The vertical displacements of corners 1-4 can be respectively expressed by the heave, pitch angle, and roll angle:

$z_{1}=z+t_{f} \phi_{s}+a \theta_{s}, \dot{z}_{1}=\dot{z}+t_{f} \dot{\phi}_{s}+a \dot{\theta}_{s}$         (8)

$z_{2}=z+t_{f} \phi_{s}+a \theta_{s}, \dot{z}_{2}=\dot{z}-t_{f} \dot{\phi}_{s}+a \dot{\theta}_{s}$         (9)

$z_{3}=z+t_{f} \phi_{s}+a \theta_{s}, \dot{z}_{3}=\dot{z}+t_{r} \dot{\phi}_{s}-b \dot{\theta}_{s}$        (10)

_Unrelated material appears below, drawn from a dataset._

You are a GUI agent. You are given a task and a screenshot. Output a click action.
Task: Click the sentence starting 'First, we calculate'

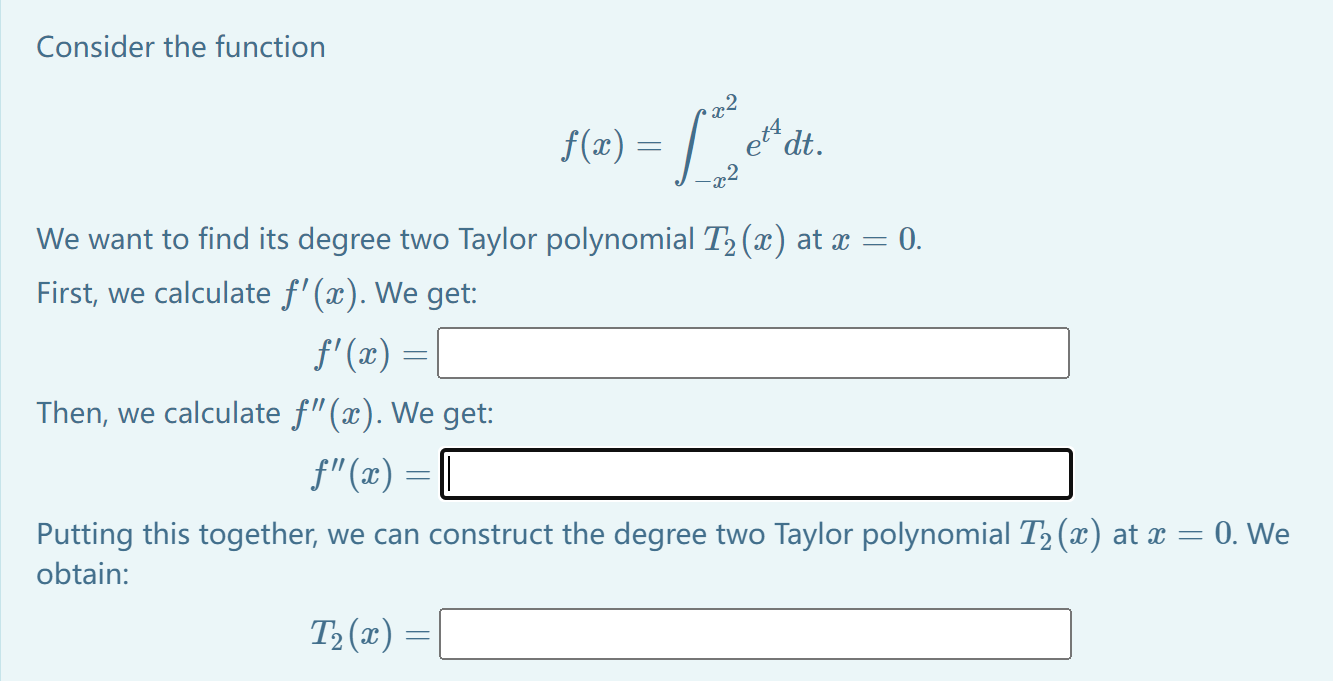[x=255, y=292]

$z_{4}=z+t_{f} \phi_{s}+a \theta_{s}, \dot{z}_{4}=\dot{z}-t_{r} \dot{\phi}_{s}-b \dot{\theta}_{s}$       (11)

3. Controller Design

This section designs an incremental PID controller, and the DRLA controller for active control the suspension system. The incremental PID controller was designed as a control sample to demonstrate the superiority of the DRLA controller.

3.1 Incremental PID controller

The traditional PID controller contains a proportional link P(e(t)), an integral link I(e(t)), and a differential link D(e(t)) [20]. Suppose each wheel is completely decoupled and independently controlled by the active control force Fi(t). Then, the control input Fi(t) can be expressed as:

$F_{i}(t)=K_{P} e(t)+K_{I} \int e(t) d t+K_{D} \frac{d e(t)}{d t}$         (12)

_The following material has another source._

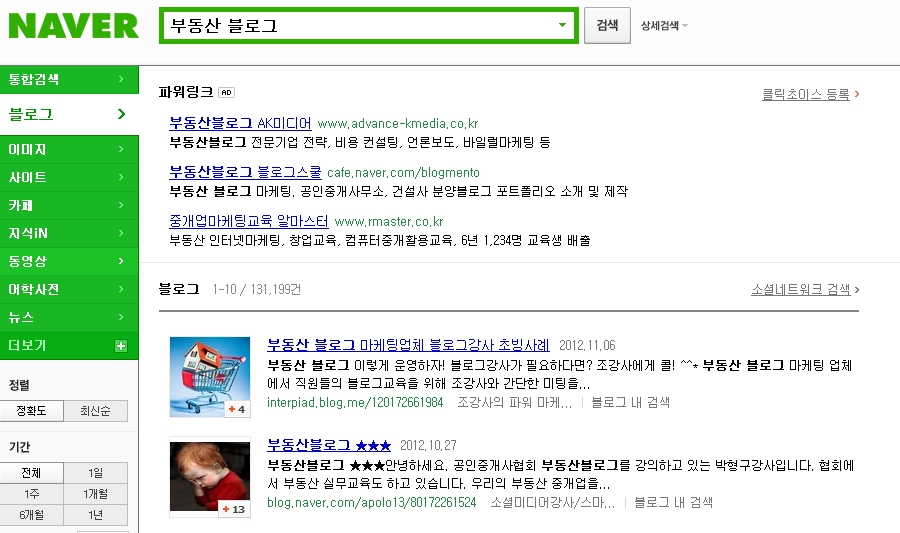Open the house in shopping cart thumbnail
The image size is (900, 533).
pyautogui.click(x=210, y=376)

where, KP, KI, and KD are proportional, integral, and differential factors, respectively; e(t) is the control error:

$e(t)=z_{i}(t)-z_{d}(t)$        (13)

where, zd(t) is the control target; zi(t) is the actual response. The PID parameters were tuned by the Zeigler–Nicholds method.

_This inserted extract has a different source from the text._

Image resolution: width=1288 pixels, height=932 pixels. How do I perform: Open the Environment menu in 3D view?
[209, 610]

Then, the traditional PID was extended into an incremental PID capable of deep RL and adaptive adjustment:

$F_{i}(t)=F_{i}(t-1)+\Delta F_{i}(t)=F_{i}(t-1)+K_{P} e(t)+K_{I} \Delta e(t)+K_{D} \Delta^{2} e(t)$               (14)

where, Δe(t)=e(t)-e(t-1), and Δ2e(t)=e(t)-2*e(t-1)+e(t-2).

Figure 2. The structure of incremental PID controller

The structure of the incremental PID controller is explained in Figure 2. Compared with the traditional PID controller, the incremental PID controller saves storage space for deep RL, remains robust to environmental rewards, and improves the RL rate.

3.2 DRLA controller

The DRLA controller was designed by adaptively updating the parameters of the incremental PID controller online through deep RL. The structure of the DRLA controller is presented in Figure 3.

The RL control system has two main functional components, namely, the ASE, and the ACE. The ASE attempts to find the best action in a given system state through trial and error or through generation and test search, that is, mapping the state vector into the KP, KI, and KD of the PID controller. The ACE receives reinforcement signals from its environment, and then generates internal RL signals for ASE adjustment.

The Actor network has n paths for non-enhanced signal input, a path for enhanced input, and a path for signal output. Let {xi (t),1≤i≤n} be the real-valued signal on the i-th path for unenhanced input, and y(t) be the output at time t. Then, the ASE output can be defined as:

$y(t)=f\left(\sum_{i} w_{i}(t) x_{i}(t)+\text { noise }(t)\right)$            (15)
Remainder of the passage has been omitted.